Merci, Monsieur Philidor !

Il semble que dès les premières années de son règne, soit le début des années 1660, Louis XIV ait confié à François Fossard, membre des Petits-Violons et musicien de la Chapelle, le soin de rassembler les musiques des ballets exécutés à la Cour depuis le règne de Henri III. Vers la même époque, en 1666, la Bibliothèque royale, dont l’origine remonte à Charles V, s’installe rue Vivienne.

Au début des années 1680, Fossard se voit adjoindre un associé, en la personne d’André Danican Philidor, dit Philidor l’Aîné (1), musicien de la Grande Écurie. Tous deux ont le titre de gardiens de la bibliothèque de Sa Majesté. Ils fondent un atelier de copistes qui rassemblent de quoi nourrir plusieurs dizaines de volumes. Au total, la bibliothèque musicale de Louis XIV réunissait plus de mille volumes à la fin du XVIIe siècle.

Le plus ancien manuscrit – un recueil de ballets – conservé date de 1681. Vers 1690, sont constitués les premiers volumes des anciens ballets exécutés pendant la jeunesse de Louis XIV, et les ballets et comédies-ballets de Lully.

Fossard meurt en 1702, et Philidor s’arroge la garde de la bibliothèque royale. Il va jusqu’à apposer, sur l’ensemble des volumes de la bibliothèque royale, un « ex libris » visant notamment à faire disparaître la mémoire de son prédécesseur. Il travaille également pour des collectionneurs privés, notamment le comte de Toulouse, dernier enfant de Louis XIV et de la marquise de Montespan, né en 1678.

Tout au long du XVIIIe siècle, la Bibliothèque de Musique du roi à Versailles s’enrichit de nombreux manuscrits.

Pendant la Révolution, le Bibliothèque royale est partagée entre Versailles et Paris. Plusieurs dizaines de volumes sont transportés à Paris pour doter la bibliothèque du Conservatoire de Paris, créé par la Convention en août 1795. Soixante volumes furent ainsi répertoriés sous le nom de « collection Philidor » par le bibliothécaire, l’abbé Roze (2). Mais grâce à Jean-Louis Bêche, ancien page à la Chapelle royale, qui créée en 1796 une École de musique à Versailles, une partie importante de la Bibliothèque royale, enrichie de celle de Maison de Saint-Louis à Saint-Cyr, et de celles confisqués au émigrés ou condamnés, reste à Versailles. Cette collection passe ensuite au département musique de la Bibliothèque nationale. Elle rassemble les ballets joués à la cour, de François Ier à la jeunesse de Louis XIV, les premiers ballets de Jean-Baptiste Lully ainsi que ses comédies-ballets composées en collaboration avec Molière. On trouve aussi des ballets, mascarades, concerts, simphonies d’autres compositeurs, notamment, Michel-Richard de Lalande et… Philidor lui-même. Les volumes ajoutés à la collection initiale comprennent la musique religieuse et les tragédies lyriques de Lully et des compositeurs de la cour ou proches de la cour : Marin Marais, Marc-Antoine Charpentier, et de la musique vocale de compositeurs italiens comme Giacomo Carissimi.

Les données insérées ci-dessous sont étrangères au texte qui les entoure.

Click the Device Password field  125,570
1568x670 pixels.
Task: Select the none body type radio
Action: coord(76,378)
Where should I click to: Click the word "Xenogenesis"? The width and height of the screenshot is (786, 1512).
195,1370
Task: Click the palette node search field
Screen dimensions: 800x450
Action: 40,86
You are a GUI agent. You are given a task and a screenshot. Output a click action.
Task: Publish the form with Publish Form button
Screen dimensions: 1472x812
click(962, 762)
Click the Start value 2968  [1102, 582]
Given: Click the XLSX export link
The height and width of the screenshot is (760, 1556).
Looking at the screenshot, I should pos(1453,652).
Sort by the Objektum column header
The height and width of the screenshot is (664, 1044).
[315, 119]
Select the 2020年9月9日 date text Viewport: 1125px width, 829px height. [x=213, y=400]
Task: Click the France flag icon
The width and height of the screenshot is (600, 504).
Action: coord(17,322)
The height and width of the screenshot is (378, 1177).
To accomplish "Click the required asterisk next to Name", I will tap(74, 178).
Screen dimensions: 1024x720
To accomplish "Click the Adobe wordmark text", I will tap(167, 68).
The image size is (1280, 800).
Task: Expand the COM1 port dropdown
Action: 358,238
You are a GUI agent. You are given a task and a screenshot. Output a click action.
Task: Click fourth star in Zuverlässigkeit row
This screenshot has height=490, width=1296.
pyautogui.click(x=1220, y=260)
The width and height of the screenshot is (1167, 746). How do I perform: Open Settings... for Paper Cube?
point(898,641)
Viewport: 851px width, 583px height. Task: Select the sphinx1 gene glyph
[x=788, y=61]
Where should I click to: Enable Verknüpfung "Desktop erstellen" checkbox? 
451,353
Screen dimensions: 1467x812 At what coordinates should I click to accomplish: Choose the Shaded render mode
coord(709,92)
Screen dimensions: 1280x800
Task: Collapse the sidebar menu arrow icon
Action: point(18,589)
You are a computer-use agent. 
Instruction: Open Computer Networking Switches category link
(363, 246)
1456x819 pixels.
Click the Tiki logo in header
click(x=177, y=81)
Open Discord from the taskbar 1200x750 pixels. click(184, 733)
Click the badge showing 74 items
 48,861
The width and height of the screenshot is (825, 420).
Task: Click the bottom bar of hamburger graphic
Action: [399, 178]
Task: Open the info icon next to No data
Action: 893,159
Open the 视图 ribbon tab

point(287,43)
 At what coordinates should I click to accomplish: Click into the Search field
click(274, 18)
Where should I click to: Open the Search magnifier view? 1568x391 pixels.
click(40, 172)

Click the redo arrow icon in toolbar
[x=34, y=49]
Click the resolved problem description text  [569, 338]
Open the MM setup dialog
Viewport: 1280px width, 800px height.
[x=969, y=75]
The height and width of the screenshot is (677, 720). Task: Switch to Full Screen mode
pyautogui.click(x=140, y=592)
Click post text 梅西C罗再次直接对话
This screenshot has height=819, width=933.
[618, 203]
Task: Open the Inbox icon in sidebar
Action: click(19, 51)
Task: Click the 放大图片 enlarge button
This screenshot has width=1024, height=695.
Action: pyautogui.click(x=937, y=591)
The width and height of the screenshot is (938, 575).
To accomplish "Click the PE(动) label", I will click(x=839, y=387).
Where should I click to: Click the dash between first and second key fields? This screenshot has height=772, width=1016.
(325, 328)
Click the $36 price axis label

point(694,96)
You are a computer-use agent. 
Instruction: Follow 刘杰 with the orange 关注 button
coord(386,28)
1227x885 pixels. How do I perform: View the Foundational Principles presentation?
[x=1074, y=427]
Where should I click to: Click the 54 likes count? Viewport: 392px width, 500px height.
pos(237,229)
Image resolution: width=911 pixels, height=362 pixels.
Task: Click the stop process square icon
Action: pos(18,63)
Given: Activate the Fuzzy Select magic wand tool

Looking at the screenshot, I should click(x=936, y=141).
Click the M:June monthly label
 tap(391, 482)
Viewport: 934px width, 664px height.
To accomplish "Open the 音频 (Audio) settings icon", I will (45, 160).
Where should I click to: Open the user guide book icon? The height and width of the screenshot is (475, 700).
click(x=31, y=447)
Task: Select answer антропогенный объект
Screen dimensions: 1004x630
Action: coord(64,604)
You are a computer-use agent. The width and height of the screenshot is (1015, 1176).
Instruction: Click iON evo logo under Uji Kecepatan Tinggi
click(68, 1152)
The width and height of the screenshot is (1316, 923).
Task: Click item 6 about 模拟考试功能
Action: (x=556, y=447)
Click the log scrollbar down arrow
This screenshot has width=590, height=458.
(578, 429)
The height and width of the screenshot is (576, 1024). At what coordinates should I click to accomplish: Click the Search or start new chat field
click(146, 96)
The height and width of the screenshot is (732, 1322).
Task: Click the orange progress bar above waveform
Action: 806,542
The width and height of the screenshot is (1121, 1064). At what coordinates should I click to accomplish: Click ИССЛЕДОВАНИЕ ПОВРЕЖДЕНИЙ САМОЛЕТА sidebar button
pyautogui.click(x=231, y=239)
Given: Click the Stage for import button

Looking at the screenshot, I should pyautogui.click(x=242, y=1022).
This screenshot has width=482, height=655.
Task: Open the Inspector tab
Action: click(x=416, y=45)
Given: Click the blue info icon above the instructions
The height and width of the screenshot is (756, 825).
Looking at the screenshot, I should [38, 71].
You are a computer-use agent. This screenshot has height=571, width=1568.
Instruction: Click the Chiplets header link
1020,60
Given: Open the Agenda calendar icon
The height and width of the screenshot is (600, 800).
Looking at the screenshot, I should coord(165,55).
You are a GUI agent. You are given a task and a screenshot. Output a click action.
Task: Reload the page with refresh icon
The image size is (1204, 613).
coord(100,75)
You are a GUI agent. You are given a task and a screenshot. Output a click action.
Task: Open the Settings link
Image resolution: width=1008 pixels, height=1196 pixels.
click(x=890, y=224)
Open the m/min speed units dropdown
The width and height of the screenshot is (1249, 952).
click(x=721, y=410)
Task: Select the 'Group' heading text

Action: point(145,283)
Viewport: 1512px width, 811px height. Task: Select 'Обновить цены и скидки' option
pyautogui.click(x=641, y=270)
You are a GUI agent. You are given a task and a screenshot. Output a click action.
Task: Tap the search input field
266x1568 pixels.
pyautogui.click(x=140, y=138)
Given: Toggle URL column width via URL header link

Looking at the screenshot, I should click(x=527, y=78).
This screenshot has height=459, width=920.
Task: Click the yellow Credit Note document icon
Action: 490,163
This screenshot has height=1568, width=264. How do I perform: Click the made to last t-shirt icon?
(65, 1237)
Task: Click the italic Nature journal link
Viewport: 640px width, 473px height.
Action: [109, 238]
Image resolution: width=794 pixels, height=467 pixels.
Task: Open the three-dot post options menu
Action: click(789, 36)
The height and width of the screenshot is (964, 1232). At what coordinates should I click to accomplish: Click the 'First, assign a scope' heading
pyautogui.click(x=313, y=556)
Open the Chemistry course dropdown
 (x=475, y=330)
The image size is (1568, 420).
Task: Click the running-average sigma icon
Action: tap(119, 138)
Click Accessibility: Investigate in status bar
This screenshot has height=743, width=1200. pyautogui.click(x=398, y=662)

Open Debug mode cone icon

De même la BNF acquiert en 1978 la collection du comte de Toulouse, forte de quatre-vingt partitions. La Collection Toulouse-Philidor réunit des ballets et des tragédies lyriques de Lully, André Campra, Henri Desmarest, André Cardinal Destouches, ainsi que la musique religieuse composée pour la Chapelle du roi : motets de Lalande, Campra, etc.

La Collection Philidor est numérisée et versée dans Gallica (2002-2004).

Quant à la collection restée à Versailles, soit 55 volumes, elle rejoint la Bibliothèque municipale de Versailles, entre 1815 et 1830. Elle comprend à la fois de la musique théâtrale et de la musique religieuse, avec par exemple les tragédies en musique de Lully et les grands motets de Lalande. Elle est ausssi numérisée et mise en ligne sur Internet de 2003 à 2005.

(1) Il n’est pas toujours facile de s’y retrouver dans la famille Philidor :

Le premier connu est Jean, joueur de cromorne à la Grande Écurie. Il eut plusieurs fils : André dit l’Aîné (vers 1652 – 1730), Jacques, dit le Cadet (1657 – 1708), Alexandre, tous membres de la Grande Écurie.

André dit l’Aîné eut également plusieurs fils : Anne (1681 – 1728), qui créa le Concert spirituel en 1725, François, attaché à la Chambre et à la Grande Écurie, et François-André (1726 – 1795), connu comme joueur d’échecs avant de composer des opéras-comiques.

(2) Nicolas Roze, né à Bourgneuf en 1745 et mort à Saint-Mandé en 1819, compositeur de musique religieuse, bibliothécaire du Conservatoire de 1807 à sa mort.